Copy out precisely the line that holds "This screenshot has height=462, width=1826." and all the lines following it in the data, up to and including the last one, and no others.

Extracted records:
-=-=-
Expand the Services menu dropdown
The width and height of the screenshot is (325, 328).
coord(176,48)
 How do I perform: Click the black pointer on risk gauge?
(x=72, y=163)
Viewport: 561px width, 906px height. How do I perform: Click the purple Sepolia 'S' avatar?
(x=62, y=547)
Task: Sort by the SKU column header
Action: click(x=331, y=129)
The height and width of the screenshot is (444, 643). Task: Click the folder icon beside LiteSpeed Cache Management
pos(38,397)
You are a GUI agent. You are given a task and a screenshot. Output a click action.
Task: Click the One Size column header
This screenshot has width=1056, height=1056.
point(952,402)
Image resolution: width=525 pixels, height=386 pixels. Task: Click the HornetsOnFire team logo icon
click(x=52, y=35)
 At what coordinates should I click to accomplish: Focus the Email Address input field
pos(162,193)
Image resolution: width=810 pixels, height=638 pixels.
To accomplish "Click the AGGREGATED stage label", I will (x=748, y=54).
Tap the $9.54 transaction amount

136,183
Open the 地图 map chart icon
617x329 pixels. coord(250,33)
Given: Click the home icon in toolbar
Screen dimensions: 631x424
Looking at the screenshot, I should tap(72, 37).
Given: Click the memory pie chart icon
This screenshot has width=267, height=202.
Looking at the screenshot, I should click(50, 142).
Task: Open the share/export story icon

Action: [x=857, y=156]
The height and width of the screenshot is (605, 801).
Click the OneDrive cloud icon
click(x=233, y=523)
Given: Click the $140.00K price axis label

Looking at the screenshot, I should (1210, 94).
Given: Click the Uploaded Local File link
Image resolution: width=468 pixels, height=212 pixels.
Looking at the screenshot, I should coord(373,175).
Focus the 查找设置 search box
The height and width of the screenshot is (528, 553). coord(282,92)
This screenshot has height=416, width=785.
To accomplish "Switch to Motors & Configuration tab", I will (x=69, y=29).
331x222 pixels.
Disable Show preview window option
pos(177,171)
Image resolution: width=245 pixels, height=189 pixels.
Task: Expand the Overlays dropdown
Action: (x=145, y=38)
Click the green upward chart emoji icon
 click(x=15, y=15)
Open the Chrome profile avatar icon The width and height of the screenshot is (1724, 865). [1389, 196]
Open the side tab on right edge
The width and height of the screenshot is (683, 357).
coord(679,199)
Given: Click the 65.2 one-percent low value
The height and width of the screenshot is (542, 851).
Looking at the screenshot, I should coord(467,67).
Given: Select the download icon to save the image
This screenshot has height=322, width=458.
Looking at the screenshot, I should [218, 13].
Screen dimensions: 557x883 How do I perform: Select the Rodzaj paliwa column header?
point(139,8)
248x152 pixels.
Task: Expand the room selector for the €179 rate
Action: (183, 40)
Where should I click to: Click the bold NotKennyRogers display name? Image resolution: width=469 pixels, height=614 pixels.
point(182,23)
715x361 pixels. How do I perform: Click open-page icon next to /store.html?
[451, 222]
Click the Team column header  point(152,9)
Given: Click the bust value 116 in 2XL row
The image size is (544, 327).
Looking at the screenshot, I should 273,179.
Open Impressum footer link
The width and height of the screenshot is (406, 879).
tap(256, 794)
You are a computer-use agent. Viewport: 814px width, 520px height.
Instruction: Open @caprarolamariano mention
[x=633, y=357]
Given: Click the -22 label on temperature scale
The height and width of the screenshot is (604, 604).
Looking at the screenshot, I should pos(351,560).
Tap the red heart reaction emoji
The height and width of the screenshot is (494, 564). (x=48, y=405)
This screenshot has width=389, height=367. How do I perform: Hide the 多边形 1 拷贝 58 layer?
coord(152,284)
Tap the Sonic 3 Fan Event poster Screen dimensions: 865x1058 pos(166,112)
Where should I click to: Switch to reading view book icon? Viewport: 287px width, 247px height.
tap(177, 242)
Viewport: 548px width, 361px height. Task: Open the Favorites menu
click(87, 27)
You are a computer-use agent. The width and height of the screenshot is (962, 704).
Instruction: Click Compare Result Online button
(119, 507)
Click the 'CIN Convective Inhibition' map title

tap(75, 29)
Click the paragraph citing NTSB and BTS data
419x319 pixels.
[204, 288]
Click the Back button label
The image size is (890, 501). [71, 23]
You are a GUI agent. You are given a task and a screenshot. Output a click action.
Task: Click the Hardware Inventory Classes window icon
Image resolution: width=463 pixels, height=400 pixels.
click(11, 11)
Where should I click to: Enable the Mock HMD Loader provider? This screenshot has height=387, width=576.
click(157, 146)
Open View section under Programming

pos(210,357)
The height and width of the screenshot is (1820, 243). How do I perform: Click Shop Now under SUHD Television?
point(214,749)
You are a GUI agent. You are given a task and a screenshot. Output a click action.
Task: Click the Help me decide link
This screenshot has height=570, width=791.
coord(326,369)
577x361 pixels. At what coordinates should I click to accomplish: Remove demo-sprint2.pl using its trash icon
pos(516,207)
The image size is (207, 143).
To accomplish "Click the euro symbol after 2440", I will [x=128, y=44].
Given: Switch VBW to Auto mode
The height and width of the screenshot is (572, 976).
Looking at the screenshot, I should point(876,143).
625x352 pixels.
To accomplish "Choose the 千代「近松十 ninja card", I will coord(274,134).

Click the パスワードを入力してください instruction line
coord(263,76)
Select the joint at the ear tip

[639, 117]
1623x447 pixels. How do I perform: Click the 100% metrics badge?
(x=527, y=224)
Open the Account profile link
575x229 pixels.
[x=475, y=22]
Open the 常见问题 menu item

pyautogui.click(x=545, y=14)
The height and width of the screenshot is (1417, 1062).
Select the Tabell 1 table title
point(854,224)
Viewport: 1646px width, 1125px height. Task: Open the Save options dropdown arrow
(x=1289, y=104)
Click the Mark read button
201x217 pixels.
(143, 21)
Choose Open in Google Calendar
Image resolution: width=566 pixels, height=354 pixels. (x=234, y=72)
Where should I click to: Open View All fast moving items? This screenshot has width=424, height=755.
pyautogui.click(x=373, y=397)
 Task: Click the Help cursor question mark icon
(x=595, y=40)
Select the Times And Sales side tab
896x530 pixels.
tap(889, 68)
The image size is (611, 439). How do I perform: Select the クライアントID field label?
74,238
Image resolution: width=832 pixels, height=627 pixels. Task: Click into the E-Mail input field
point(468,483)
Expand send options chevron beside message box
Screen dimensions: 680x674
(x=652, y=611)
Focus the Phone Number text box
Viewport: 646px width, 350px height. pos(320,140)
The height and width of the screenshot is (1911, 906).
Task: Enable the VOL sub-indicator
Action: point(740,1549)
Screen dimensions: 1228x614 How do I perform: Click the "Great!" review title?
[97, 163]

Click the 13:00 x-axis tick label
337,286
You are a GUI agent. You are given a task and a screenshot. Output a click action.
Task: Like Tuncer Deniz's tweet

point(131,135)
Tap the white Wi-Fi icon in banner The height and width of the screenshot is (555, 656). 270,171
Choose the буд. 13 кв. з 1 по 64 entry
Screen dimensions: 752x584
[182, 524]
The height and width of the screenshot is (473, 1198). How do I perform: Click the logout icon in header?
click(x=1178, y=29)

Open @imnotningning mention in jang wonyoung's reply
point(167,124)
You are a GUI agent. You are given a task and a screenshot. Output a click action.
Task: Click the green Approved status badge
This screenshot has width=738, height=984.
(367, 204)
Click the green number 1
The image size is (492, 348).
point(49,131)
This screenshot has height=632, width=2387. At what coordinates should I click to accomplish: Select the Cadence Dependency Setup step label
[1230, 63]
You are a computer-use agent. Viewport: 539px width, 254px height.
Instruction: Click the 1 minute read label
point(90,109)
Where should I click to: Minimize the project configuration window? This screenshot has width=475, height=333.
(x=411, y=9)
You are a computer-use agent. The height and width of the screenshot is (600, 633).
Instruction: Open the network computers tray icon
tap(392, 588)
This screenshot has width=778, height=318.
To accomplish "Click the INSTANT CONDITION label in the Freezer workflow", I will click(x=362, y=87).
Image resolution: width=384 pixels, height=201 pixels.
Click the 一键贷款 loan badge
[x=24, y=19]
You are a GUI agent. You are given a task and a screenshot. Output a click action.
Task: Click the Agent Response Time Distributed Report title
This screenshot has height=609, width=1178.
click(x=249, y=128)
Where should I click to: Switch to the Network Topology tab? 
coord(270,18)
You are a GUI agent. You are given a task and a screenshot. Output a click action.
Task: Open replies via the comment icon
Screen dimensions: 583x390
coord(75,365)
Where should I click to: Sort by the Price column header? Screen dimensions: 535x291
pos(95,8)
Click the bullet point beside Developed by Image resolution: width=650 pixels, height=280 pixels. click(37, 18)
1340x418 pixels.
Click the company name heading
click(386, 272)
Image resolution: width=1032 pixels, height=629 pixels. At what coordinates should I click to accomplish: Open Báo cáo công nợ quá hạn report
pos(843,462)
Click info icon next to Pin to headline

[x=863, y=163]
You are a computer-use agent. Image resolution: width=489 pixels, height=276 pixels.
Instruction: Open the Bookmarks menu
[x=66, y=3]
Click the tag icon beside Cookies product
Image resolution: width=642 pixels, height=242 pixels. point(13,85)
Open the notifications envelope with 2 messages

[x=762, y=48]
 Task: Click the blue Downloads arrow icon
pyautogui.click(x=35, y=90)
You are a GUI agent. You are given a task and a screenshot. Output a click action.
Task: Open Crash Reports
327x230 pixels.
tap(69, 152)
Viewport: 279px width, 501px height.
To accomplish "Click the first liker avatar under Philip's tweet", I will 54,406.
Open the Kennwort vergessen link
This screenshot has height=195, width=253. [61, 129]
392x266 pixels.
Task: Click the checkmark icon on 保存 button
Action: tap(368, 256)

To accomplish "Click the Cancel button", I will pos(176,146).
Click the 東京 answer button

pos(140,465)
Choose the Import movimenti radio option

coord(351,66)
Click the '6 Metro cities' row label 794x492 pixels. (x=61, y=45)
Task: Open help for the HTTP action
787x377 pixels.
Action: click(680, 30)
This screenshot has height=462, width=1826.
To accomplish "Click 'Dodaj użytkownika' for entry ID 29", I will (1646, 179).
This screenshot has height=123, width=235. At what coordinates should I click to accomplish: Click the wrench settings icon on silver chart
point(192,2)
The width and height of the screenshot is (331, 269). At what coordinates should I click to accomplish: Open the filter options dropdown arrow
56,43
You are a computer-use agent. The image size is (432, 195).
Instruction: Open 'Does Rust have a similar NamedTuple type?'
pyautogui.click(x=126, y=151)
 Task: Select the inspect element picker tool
-=-=-
__Written answer__
This screenshot has height=462, width=1826.
To accomplish "Click 'Dodaj użytkownika' for entry ID 29", I will (1646, 179).
This screenshot has height=123, width=235. At what coordinates should I click to accomplish: Click the wrench settings icon on silver chart
point(192,2)
The width and height of the screenshot is (331, 269). At what coordinates should I click to accomplish: Open the filter options dropdown arrow
56,43
You are a computer-use agent. The image size is (432, 195).
Instruction: Open 'Does Rust have a similar NamedTuple type?'
pyautogui.click(x=126, y=151)
 Task: Select the inspect element picker tool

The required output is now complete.